What this task involves — When you give the entries again, keep every word as it stands and drop the pictures.

--- Extracted entries Enclosed Below ---

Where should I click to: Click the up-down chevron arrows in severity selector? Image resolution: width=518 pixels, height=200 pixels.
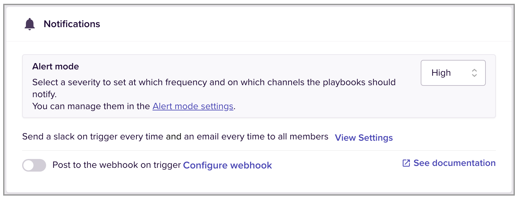[474, 73]
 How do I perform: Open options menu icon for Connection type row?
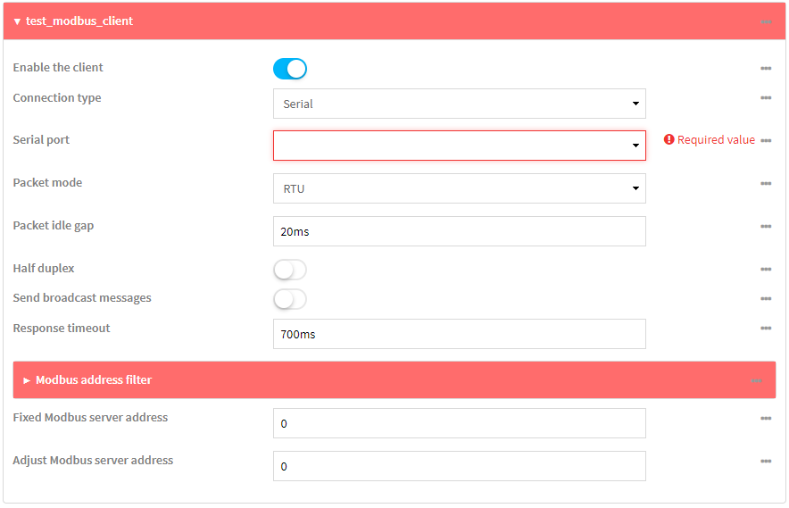(765, 98)
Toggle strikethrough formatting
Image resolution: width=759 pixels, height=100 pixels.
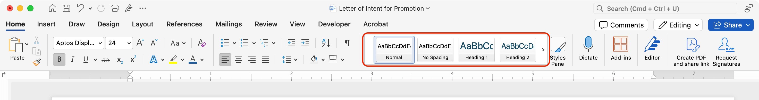coord(105,60)
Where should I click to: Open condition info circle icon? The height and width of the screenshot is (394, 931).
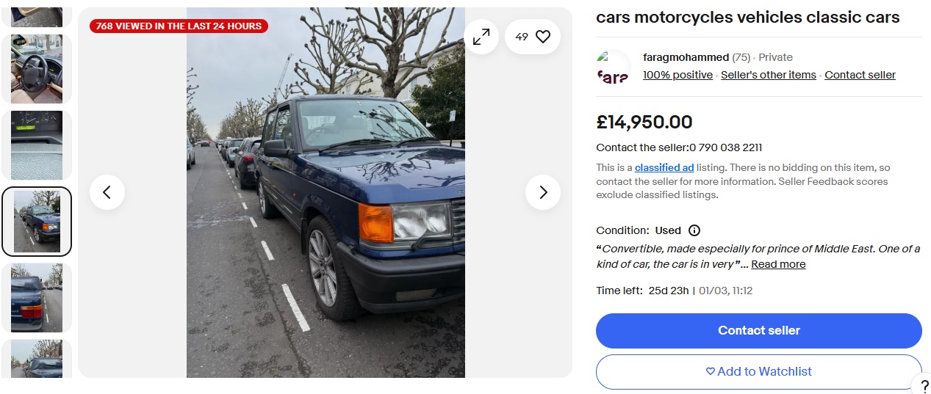tap(694, 230)
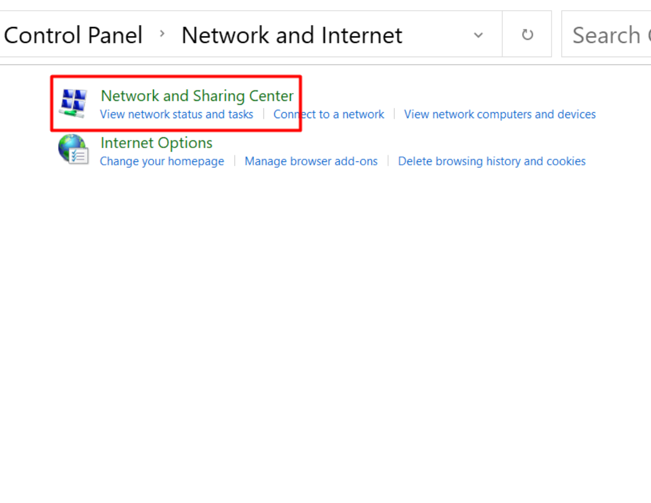Select Network and Internet breadcrumb segment

(x=292, y=35)
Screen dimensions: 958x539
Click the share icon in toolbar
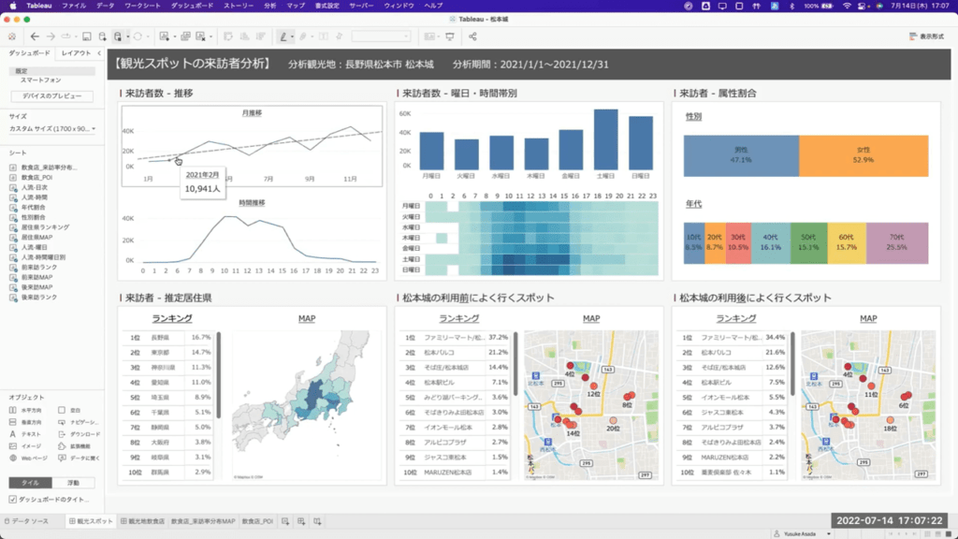click(472, 36)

--- End of Enclosed Extracted entries ---

Task solution —
Where should I click to: Click the up-down chevron arrows in severity selector? Image resolution: width=518 pixels, height=200 pixels.
[474, 73]
 How do I perform: Open options menu icon for Connection type row?
(765, 98)
Toggle strikethrough formatting
Image resolution: width=759 pixels, height=100 pixels.
coord(105,60)
Where should I click to: Open condition info circle icon? The height and width of the screenshot is (394, 931).
tap(694, 230)
Select Network and Internet breadcrumb segment

(x=292, y=35)
Screen dimensions: 958x539
Click the share icon in toolbar
click(472, 36)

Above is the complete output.